◆ Aim of the task
Write out the lines below as a numbered list, leaving out the blank ones.

======== Data records

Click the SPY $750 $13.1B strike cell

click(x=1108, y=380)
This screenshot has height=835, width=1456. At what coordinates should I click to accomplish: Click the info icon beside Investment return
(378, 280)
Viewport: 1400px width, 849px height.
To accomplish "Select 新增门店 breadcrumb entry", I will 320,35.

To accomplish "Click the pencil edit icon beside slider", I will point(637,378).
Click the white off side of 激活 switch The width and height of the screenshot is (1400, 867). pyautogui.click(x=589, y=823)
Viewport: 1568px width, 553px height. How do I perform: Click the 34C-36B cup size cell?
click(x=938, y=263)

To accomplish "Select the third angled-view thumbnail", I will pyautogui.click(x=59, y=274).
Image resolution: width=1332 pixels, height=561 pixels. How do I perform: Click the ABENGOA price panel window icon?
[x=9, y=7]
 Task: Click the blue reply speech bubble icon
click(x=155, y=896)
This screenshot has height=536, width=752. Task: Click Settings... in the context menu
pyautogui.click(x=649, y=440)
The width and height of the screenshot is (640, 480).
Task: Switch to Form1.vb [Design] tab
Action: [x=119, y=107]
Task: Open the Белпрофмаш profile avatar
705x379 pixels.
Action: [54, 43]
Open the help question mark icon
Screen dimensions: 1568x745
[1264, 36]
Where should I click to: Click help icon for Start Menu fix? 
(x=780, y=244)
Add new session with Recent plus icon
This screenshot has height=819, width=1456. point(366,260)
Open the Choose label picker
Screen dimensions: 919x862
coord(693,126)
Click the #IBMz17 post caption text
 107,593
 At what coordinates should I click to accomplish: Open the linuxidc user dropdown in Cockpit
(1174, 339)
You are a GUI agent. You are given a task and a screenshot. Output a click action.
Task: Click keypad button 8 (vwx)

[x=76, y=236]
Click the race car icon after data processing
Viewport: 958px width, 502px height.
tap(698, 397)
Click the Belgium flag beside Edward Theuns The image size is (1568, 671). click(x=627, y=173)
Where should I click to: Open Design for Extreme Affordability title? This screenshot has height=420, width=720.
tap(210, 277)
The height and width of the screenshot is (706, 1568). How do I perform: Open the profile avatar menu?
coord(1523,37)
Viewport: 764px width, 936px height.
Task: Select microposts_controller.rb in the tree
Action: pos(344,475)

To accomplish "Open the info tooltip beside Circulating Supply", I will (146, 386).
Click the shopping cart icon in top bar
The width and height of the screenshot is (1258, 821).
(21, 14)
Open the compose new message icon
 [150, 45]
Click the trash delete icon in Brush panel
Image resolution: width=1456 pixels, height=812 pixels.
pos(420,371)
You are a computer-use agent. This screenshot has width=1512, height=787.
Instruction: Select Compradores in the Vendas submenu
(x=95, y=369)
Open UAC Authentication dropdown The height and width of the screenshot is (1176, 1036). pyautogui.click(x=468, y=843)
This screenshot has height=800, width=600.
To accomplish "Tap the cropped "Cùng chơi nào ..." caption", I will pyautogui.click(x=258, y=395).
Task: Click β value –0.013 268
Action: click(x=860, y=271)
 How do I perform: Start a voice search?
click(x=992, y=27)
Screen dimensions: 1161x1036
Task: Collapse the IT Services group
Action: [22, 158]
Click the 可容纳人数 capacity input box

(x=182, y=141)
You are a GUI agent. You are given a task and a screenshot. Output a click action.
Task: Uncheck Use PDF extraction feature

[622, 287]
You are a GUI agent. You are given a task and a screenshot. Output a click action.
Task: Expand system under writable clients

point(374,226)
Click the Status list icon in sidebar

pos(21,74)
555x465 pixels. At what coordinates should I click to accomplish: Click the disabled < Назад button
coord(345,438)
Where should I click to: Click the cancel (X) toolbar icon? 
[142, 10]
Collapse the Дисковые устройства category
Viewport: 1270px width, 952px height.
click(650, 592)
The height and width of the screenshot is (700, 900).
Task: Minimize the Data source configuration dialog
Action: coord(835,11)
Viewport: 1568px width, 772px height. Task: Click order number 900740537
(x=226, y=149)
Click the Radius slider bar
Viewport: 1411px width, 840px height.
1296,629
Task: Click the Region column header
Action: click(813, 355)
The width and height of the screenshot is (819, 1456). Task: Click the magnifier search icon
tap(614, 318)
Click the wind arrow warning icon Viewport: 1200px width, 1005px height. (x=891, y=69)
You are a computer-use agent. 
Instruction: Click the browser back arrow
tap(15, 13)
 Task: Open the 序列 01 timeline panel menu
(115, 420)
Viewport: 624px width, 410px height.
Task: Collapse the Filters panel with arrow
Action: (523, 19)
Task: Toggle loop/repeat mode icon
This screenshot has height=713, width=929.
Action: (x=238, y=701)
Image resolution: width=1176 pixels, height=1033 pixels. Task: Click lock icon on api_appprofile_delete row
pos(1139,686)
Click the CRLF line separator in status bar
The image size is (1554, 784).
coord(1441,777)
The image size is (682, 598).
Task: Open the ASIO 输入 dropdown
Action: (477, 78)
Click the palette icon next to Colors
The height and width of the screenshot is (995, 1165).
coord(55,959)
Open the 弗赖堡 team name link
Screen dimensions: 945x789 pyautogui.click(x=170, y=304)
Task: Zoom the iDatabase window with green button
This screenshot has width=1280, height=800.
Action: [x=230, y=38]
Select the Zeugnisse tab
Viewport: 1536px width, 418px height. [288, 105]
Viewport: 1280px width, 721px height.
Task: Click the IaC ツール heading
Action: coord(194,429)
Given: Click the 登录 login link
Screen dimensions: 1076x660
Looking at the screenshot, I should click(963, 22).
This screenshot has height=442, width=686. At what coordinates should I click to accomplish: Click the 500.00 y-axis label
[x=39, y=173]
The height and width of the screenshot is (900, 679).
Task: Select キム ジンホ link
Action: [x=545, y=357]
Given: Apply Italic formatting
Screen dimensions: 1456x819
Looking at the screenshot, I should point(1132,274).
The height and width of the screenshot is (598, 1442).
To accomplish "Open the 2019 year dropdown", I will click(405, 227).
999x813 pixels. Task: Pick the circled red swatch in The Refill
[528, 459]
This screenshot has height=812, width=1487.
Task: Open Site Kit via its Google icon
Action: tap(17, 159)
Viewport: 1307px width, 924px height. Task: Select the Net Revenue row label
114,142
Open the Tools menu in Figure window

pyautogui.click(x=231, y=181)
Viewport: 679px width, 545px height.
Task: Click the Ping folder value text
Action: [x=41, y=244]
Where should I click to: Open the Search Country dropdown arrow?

================

◆ Output below
1. Click the SPY $750 $13.1B strike cell
2. click(x=1108, y=380)
3. This screenshot has height=835, width=1456. At what coordinates should I click to accomplish: Click the info icon beside Investment return
4. (378, 280)
5. Viewport: 1400px width, 849px height.
6. To accomplish "Select 新增门店 breadcrumb entry", I will 320,35.
7. To accomplish "Click the pencil edit icon beside slider", I will point(637,378).
8. Click the white off side of 激活 switch The width and height of the screenshot is (1400, 867). pyautogui.click(x=589, y=823)
9. Viewport: 1568px width, 553px height. How do I perform: Click the 34C-36B cup size cell?
10. click(x=938, y=263)
11. To accomplish "Select the third angled-view thumbnail", I will pyautogui.click(x=59, y=274).
12. Image resolution: width=1332 pixels, height=561 pixels. How do I perform: Click the ABENGOA price panel window icon?
13. [x=9, y=7]
14.  Task: Click the blue reply speech bubble icon
15. click(x=155, y=896)
16. This screenshot has height=536, width=752. Task: Click Settings... in the context menu
17. pyautogui.click(x=649, y=440)
18. The width and height of the screenshot is (640, 480).
19. Task: Switch to Form1.vb [Design] tab
20. Action: [x=119, y=107]
21. Task: Open the Белпрофмаш profile avatar
22. 705x379 pixels.
23. Action: [54, 43]
24. Open the help question mark icon
25. Screen dimensions: 1568x745
26. [1264, 36]
27. Where should I click to: Click help icon for Start Menu fix? 
28. (x=780, y=244)
29. Add new session with Recent plus icon
30. This screenshot has height=819, width=1456. point(366,260)
31. Open the Choose label picker
32. Screen dimensions: 919x862
33. coord(693,126)
34. Click the #IBMz17 post caption text
35.  107,593
36.  At what coordinates should I click to accomplish: Open the linuxidc user dropdown in Cockpit
37. (1174, 339)
38. You are a GUI agent. You are given a task and a screenshot. Output a click action.
39. Task: Click keypad button 8 (vwx)
40. [x=76, y=236]
41. Click the race car icon after data processing
42. Viewport: 958px width, 502px height.
43. tap(698, 397)
44. Click the Belgium flag beside Edward Theuns The image size is (1568, 671). click(x=627, y=173)
45. Where should I click to: Open Design for Extreme Affordability title? This screenshot has height=420, width=720.
46. tap(210, 277)
47. The height and width of the screenshot is (706, 1568). How do I perform: Open the profile avatar menu?
48. coord(1523,37)
49. Viewport: 764px width, 936px height.
50. Task: Select microposts_controller.rb in the tree
51. Action: pos(344,475)
52. To accomplish "Open the info tooltip beside Circulating Supply", I will (146, 386).
53. Click the shopping cart icon in top bar
54. The width and height of the screenshot is (1258, 821).
55. (21, 14)
56. Open the compose new message icon
57.  [150, 45]
58. Click the trash delete icon in Brush panel
59. Image resolution: width=1456 pixels, height=812 pixels.
60. pos(420,371)
61. You are a computer-use agent. This screenshot has width=1512, height=787.
62. Instruction: Select Compradores in the Vendas submenu
63. (x=95, y=369)
64. Open UAC Authentication dropdown The height and width of the screenshot is (1176, 1036). pyautogui.click(x=468, y=843)
65. This screenshot has height=800, width=600.
66. To accomplish "Tap the cropped "Cùng chơi nào ..." caption", I will pyautogui.click(x=258, y=395).
67. Task: Click β value –0.013 268
68. Action: click(x=860, y=271)
69.  How do I perform: Start a voice search?
70. click(x=992, y=27)
71. Screen dimensions: 1161x1036
72. Task: Collapse the IT Services group
73. Action: [22, 158]
74. Click the 可容纳人数 capacity input box
75. (x=182, y=141)
76. You are a GUI agent. You are given a task and a screenshot. Output a click action.
77. Task: Uncheck Use PDF extraction feature
78. [622, 287]
79. You are a GUI agent. You are given a task and a screenshot. Output a click action.
80. Task: Expand system under writable clients
81. point(374,226)
82. Click the Status list icon in sidebar
83. pos(21,74)
84. 555x465 pixels. At what coordinates should I click to accomplish: Click the disabled < Назад button
85. coord(345,438)
86. Where should I click to: Click the cancel (X) toolbar icon? 
87. [142, 10]
88. Collapse the Дисковые устройства category
89. Viewport: 1270px width, 952px height.
90. click(650, 592)
91. The height and width of the screenshot is (700, 900).
92. Task: Minimize the Data source configuration dialog
93. Action: coord(835,11)
94. Viewport: 1568px width, 772px height. Task: Click order number 900740537
95. (x=226, y=149)
96. Click the Radius slider bar
97. Viewport: 1411px width, 840px height.
98. 1296,629
99. Task: Click the Region column header
100. Action: click(813, 355)
101. The width and height of the screenshot is (819, 1456). Task: Click the magnifier search icon
102. tap(614, 318)
103. Click the wind arrow warning icon Viewport: 1200px width, 1005px height. (x=891, y=69)
104. You are a computer-use agent. 
105. Instruction: Click the browser back arrow
106. tap(15, 13)
107.  Task: Open the 序列 01 timeline panel menu
108. (115, 420)
109. Viewport: 624px width, 410px height.
110. Task: Collapse the Filters panel with arrow
111. Action: (523, 19)
112. Task: Toggle loop/repeat mode icon
113. This screenshot has height=713, width=929.
114. Action: (x=238, y=701)
115. Image resolution: width=1176 pixels, height=1033 pixels. Task: Click lock icon on api_appprofile_delete row
116. pos(1139,686)
117. Click the CRLF line separator in status bar
118. The image size is (1554, 784).
119. coord(1441,777)
120. The image size is (682, 598).
121. Task: Open the ASIO 输入 dropdown
122. Action: (477, 78)
123. Click the palette icon next to Colors
124. The height and width of the screenshot is (995, 1165).
125. coord(55,959)
126. Open the 弗赖堡 team name link
127. Screen dimensions: 945x789 pyautogui.click(x=170, y=304)
128. Task: Zoom the iDatabase window with green button
129. This screenshot has width=1280, height=800.
130. Action: [x=230, y=38]
131. Select the Zeugnisse tab
132. Viewport: 1536px width, 418px height. [288, 105]
133. Viewport: 1280px width, 721px height.
134. Task: Click the IaC ツール heading
135. Action: coord(194,429)
136. Given: Click the 登录 login link
137. Screen dimensions: 1076x660
138. Looking at the screenshot, I should click(963, 22).
139. This screenshot has height=442, width=686. At what coordinates should I click to accomplish: Click the 500.00 y-axis label
140. [x=39, y=173]
141. The height and width of the screenshot is (900, 679).
142. Task: Select キム ジンホ link
143. Action: [x=545, y=357]
144. Given: Apply Italic formatting
145. Screen dimensions: 1456x819
146. Looking at the screenshot, I should point(1132,274).
147. The height and width of the screenshot is (598, 1442).
148. To accomplish "Open the 2019 year dropdown", I will click(405, 227).
149. 999x813 pixels. Task: Pick the circled red swatch in The Refill
150. [528, 459]
151. This screenshot has height=812, width=1487.
152. Task: Open Site Kit via its Google icon
153. Action: tap(17, 159)
154. Viewport: 1307px width, 924px height. Task: Select the Net Revenue row label
155. 114,142
156. Open the Tools menu in Figure window
157. pyautogui.click(x=231, y=181)
158. Viewport: 679px width, 545px height.
159. Task: Click the Ping folder value text
160. Action: [x=41, y=244]
161. Where should I click to: Open the Search Country dropdown arrow?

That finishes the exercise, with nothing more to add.